If there's a place in analytics where eyeballs still have some edge over computers, it's probably in figuring out playing styles. Watching a game, it's easy enough to see if a basketball team plays mostly man or zone defense, if a college football team runs a pro-style or spread offense, etc. But figuring that out from box scores, or even play-by-play data alone? Not nearly as easy.
In tennis, the same issue applies. Watching matches can easily tell us that Rafael Nadal is an aggressive baseliner, John Isner has a booming serve, and Fabio Fognini is a counterpuncher, but how can we infer that from stats alone?
There's no shortage of metrics to measure playing style in tennis. However, disaggregating the effects of surfaces on those stats and adjusting for quality of competition is a complicated task in itself. The alternative is a simpler, more indirect measure of playing style: how well players do on each type of surface (clay, hard, indoor hard, and grass). There's plenty of variation between players on surface-specific performance alone, and those factors lend themselves to some pretty neat graphing techniques. The one below is largely inspired from a Sloan presentation doing a similar analysis of redefining NBA positions.
I took the top 300 men's players according to Advanced Baseline and looked at their surface factors for each of the major four surfaces. I ran a k-nearest neighbors analysis to connect each player to 5 other players whose surface factors are most similar. The closer their surface factors, the higher the weight assigned to their connection. Once the nearest neighbor network was constructed, I ran a community detection algorithm to group the players according to distinct playing styles. Below is a force-directed graph of the resulting network. Each color represents a playing style, and each player's node is scaled according to their AB base rank. (Click for full size.)
Looks pretty, right? I think the clustering is pretty close to how we would separate playing styles by the eyeball test. The graph by itself doesn't say explicitly what playing style each color represents, but we can reverse-engineer the coloring process by seeing how the surface factors within each color are similar.
Red: The All-Surface Players
Most of these players have high surface factors on at least two or three surfaces. This explains why players like Djokovic and Murray are in here. The ability to do well on multiple surfaces is a distinct enough trait that it got its own grouping.
Green: Clay Court Players, Non-Specialist
So how come Nadal isn't in that red group, when he can clearly do well on all surfaces? Because he's really good on clay. And being really good on clay, not just good, trumps being all-surface for classification purposes. Everyone here has clay as their best surface far and away, and they don't have many glaring weaknesses on other surfaces, unlike the following group.
Purple: Clay Court Players, Specialist
Pretty much everyone here can only thrive on clay. If you want a cheat sheet for your French Open land mines, look no further.
Orange: Hard Court Players
Interestingly enough, there's no big distinction between hard-court specialists and non-specialists like there are clay players. I don't know why yet, but I feel like it's indicative of an important distinction between hard and clay surfaces.

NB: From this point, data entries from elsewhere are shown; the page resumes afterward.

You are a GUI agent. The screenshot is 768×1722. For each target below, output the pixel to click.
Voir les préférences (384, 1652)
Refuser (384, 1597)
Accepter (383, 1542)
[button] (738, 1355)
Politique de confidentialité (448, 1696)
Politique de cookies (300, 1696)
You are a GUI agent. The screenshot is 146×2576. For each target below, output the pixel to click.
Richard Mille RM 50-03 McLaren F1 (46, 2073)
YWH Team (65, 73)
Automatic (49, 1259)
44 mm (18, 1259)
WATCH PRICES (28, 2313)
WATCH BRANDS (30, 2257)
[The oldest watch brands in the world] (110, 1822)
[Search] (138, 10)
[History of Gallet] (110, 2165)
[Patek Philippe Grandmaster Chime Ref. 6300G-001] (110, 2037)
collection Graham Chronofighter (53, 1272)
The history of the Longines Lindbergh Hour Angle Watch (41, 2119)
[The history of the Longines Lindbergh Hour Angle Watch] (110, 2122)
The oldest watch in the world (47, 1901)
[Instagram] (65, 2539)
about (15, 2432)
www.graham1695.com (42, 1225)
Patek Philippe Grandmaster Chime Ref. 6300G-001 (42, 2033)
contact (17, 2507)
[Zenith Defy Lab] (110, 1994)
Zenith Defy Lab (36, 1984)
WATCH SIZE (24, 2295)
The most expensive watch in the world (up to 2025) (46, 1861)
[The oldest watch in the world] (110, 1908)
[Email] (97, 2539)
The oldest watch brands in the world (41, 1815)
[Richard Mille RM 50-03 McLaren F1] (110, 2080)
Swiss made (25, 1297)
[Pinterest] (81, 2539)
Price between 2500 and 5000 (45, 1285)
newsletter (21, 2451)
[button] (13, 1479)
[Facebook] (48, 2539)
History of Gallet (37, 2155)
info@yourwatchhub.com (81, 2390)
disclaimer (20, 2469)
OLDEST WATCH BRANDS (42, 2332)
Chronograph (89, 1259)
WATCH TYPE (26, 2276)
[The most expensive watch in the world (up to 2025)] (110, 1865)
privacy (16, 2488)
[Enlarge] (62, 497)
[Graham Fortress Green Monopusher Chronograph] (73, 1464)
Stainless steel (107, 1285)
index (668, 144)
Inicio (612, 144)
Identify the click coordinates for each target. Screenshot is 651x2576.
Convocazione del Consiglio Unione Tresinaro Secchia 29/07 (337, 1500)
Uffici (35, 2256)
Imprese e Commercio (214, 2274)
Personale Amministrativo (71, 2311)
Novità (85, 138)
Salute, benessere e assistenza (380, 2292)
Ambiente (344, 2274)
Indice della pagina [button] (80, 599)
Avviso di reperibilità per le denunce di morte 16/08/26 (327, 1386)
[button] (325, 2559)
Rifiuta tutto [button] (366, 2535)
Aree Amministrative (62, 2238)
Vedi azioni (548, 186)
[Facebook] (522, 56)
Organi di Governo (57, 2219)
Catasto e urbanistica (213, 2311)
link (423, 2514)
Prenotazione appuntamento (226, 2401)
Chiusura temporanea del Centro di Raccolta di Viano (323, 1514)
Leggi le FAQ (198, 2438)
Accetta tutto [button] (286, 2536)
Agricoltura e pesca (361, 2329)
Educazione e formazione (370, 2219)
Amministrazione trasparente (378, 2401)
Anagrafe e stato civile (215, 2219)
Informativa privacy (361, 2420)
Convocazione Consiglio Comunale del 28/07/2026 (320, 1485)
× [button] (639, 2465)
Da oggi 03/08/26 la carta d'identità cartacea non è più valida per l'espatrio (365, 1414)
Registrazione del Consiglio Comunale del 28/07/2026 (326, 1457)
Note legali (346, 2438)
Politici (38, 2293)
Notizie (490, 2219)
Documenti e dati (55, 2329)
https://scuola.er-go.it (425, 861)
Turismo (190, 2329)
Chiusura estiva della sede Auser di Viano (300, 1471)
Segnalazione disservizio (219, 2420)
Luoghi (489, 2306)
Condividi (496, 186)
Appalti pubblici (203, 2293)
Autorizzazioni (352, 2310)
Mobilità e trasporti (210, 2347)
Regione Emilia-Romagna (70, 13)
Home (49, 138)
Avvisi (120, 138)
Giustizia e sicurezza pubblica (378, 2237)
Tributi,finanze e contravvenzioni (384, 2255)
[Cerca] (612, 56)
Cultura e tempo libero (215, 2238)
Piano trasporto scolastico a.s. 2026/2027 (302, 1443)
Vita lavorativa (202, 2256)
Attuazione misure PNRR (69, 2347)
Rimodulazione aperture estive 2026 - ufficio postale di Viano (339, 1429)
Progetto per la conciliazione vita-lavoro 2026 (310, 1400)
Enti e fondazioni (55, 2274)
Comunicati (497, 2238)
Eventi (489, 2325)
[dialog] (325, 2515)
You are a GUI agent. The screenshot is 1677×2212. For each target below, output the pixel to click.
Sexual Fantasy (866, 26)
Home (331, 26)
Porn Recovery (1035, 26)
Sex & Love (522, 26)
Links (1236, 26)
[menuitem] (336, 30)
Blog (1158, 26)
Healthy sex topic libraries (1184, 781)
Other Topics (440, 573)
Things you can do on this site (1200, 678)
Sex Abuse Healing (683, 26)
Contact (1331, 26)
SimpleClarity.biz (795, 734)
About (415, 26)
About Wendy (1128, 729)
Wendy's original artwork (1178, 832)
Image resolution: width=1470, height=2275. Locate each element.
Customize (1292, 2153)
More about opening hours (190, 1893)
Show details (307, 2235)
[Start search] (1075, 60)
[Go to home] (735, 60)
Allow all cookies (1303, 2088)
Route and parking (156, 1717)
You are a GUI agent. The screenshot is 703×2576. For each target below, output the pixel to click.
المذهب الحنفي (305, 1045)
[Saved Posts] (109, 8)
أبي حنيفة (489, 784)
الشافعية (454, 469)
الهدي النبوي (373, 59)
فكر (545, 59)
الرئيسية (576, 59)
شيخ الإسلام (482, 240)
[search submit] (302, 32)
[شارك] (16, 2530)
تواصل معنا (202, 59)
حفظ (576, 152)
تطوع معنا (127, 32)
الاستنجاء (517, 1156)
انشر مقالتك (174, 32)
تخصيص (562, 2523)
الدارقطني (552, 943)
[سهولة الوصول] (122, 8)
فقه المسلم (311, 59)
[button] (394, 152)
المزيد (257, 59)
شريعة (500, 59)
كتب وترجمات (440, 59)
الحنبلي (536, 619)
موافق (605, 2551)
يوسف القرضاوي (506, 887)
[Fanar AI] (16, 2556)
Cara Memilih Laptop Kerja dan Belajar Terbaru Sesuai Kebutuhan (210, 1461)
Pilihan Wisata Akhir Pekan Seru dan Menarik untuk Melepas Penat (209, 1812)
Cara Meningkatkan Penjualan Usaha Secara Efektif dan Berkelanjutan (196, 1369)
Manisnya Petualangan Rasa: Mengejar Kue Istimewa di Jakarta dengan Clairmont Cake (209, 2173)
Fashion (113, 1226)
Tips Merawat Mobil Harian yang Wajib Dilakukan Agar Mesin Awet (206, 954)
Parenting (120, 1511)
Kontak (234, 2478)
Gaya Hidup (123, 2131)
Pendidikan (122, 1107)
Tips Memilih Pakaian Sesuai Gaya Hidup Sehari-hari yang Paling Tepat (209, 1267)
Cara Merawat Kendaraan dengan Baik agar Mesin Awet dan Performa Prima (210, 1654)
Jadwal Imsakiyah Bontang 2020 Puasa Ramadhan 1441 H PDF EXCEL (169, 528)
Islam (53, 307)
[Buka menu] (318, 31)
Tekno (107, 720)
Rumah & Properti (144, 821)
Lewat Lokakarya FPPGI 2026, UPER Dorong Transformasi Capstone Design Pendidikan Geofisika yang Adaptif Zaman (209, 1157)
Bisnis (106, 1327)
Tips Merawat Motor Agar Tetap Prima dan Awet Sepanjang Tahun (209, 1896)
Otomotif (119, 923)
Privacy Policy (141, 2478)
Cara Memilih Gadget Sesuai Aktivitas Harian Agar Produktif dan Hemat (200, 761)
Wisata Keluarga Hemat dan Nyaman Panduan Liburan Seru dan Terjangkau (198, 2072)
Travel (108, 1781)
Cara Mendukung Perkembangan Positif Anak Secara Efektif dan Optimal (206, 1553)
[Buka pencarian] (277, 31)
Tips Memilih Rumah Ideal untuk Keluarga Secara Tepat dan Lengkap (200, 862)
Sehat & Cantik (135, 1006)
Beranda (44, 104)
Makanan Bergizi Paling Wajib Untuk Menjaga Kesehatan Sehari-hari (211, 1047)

Also, if you were looking for the Americans, they're pretty much all here.
The groupings aren't perfect when you compare actual playing styles to computer groupings, but as a starting point, I think they do pretty well. The real value beyond making pretty graphs is using these groupings as the basis for aging curves. The more accurately you can categorize players as similar, the more specific the aging curve you can assign them based on other similar players. In part two, I'll show the same graph on the women's side.